Verzilverbare populariteit wijkt i.c. voor de vrijheid van meningsuiting, c.q. de ‘bij het publiek bestaande behoefte aan voorlichting over een publiek persoon’. Geen merkinbreuk, geldige reden: “Zij moet het onderwerp van het boek kunnen benoemen.” Enkele passages:

4.5. Het portretrecht verleent de geportretteerde derhalve geen absoluut recht "am eigenen bild”. Dit recht kan naar her oordeel van de rechtbank ook niet worden afgeleid uit de door Cruijff c.s. genoemde uitspraken van het Europese Hof voor de Rechten van de Mens (hierna: EHRM) in de zaken Reklos en Caroline van Hanover. De meeste aanknopingspunten voor de stelling van Cruijff C.S. zijn te vinden in de zaak Reklos. In die zaak overweegt het EHRM als volgt:

A person's image constitutes one of the chief attributes of his personality, as it reveals the person's unique characteristics and distinguishes the person from his or her peers.

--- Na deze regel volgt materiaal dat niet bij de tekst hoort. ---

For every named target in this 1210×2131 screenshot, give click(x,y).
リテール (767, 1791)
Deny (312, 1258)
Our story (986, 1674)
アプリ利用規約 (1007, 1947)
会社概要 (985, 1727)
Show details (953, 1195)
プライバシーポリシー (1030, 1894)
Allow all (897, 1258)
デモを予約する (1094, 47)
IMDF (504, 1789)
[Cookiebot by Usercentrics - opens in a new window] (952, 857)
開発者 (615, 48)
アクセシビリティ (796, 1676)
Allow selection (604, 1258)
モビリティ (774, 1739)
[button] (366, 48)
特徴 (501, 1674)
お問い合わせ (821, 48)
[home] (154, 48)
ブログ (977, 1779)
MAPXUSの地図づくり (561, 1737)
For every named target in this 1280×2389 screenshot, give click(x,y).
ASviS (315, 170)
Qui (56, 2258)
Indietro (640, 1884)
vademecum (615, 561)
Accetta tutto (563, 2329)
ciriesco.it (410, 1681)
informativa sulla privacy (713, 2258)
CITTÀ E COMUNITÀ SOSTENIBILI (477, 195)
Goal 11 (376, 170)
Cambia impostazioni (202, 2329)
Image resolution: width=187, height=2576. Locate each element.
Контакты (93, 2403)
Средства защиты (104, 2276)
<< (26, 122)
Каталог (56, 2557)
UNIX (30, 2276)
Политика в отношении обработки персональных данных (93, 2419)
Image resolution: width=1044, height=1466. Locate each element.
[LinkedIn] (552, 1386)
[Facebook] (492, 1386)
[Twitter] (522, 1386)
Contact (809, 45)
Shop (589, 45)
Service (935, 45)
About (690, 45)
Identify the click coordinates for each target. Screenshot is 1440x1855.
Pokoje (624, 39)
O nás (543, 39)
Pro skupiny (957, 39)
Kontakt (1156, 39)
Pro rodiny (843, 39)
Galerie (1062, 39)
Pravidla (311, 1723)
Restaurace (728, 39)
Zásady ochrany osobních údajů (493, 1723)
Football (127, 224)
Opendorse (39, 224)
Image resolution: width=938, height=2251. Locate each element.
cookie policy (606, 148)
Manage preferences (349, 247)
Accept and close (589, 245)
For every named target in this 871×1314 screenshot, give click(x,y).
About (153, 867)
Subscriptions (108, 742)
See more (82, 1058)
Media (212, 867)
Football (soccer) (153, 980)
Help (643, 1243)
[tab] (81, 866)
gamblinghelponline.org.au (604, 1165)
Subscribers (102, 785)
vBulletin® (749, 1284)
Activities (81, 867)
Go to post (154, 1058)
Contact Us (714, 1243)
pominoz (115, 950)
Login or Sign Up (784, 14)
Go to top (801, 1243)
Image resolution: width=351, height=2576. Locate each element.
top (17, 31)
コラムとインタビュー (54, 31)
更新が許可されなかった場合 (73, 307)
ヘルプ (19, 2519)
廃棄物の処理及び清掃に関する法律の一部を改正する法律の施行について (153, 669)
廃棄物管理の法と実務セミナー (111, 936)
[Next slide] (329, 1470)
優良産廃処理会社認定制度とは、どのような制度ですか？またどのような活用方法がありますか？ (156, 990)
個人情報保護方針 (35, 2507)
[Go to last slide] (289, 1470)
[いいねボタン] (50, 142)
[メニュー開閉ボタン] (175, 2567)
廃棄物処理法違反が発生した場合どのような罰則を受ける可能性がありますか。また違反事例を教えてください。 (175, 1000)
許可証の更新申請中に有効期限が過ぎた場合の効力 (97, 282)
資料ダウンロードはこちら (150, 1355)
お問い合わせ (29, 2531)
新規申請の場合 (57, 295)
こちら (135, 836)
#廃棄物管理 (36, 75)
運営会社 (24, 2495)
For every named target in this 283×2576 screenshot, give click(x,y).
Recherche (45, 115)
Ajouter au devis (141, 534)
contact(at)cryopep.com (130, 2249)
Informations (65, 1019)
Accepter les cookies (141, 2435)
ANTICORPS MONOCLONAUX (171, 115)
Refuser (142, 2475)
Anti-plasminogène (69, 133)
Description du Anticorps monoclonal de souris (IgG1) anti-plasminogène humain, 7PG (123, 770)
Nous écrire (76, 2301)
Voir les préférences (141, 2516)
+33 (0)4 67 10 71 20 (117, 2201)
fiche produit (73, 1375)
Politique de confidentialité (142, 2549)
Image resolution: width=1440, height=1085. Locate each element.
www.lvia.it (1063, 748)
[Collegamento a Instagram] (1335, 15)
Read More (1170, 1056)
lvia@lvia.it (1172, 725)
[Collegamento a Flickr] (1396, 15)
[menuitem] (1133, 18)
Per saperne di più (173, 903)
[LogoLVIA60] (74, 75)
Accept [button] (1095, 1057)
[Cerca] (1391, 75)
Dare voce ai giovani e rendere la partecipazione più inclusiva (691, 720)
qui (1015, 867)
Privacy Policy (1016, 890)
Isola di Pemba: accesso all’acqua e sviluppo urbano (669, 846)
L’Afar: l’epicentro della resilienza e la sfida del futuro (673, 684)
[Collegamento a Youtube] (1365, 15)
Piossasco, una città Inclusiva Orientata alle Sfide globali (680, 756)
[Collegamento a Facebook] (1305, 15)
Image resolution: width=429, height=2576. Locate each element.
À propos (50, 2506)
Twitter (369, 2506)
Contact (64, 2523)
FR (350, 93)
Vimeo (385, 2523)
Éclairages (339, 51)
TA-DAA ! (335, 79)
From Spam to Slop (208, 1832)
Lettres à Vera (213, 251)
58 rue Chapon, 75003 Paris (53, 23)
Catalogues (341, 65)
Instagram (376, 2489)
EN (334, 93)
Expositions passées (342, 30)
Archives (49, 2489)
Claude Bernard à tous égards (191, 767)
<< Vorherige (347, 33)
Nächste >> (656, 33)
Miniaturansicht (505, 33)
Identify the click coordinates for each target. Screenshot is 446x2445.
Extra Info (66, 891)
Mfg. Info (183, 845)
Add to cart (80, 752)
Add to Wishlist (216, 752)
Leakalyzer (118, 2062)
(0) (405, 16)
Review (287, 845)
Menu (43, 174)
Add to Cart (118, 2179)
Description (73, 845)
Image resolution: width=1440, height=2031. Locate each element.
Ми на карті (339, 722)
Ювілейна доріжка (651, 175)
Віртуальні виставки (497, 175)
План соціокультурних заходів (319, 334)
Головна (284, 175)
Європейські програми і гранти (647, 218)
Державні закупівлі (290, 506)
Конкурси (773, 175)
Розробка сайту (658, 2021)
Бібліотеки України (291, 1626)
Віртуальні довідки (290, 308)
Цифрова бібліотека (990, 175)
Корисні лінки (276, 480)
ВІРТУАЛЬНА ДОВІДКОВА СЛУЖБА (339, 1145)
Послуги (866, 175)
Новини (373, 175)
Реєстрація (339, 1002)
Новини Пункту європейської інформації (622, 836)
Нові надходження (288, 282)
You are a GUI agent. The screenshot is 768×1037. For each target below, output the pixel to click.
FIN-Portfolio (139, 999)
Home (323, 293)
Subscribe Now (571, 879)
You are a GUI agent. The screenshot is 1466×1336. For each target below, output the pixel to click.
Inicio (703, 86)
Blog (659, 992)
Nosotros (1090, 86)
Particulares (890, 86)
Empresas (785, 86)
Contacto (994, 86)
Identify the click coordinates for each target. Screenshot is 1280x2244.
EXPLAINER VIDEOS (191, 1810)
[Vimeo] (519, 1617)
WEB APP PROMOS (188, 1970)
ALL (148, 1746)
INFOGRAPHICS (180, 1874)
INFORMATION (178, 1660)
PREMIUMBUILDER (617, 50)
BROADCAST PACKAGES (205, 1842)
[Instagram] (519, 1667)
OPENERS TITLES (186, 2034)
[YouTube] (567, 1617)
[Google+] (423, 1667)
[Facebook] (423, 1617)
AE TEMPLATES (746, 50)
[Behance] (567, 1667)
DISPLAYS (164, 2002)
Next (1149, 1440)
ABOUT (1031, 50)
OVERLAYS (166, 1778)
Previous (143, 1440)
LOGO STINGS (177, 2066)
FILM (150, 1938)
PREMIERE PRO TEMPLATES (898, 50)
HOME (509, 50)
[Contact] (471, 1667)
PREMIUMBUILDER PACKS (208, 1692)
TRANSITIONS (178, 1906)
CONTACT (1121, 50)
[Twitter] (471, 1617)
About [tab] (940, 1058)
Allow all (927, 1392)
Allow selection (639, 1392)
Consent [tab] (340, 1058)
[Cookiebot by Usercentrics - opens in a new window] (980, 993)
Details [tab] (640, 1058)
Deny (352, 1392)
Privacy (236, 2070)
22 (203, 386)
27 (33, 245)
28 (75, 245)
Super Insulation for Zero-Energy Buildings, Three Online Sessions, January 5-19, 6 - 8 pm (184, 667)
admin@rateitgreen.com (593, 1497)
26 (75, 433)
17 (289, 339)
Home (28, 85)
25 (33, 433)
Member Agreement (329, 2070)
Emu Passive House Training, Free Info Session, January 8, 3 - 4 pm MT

The right to he protection of one's image is thus one of the essential components of personal development and presupposes the right to control the use of that image. (. . .) in most cases the right to control such use involves the possibility for an individual to refuse publication of his or her image, it also covers the individual's right to object to the recording. (...) and the reproduction of that image by another person.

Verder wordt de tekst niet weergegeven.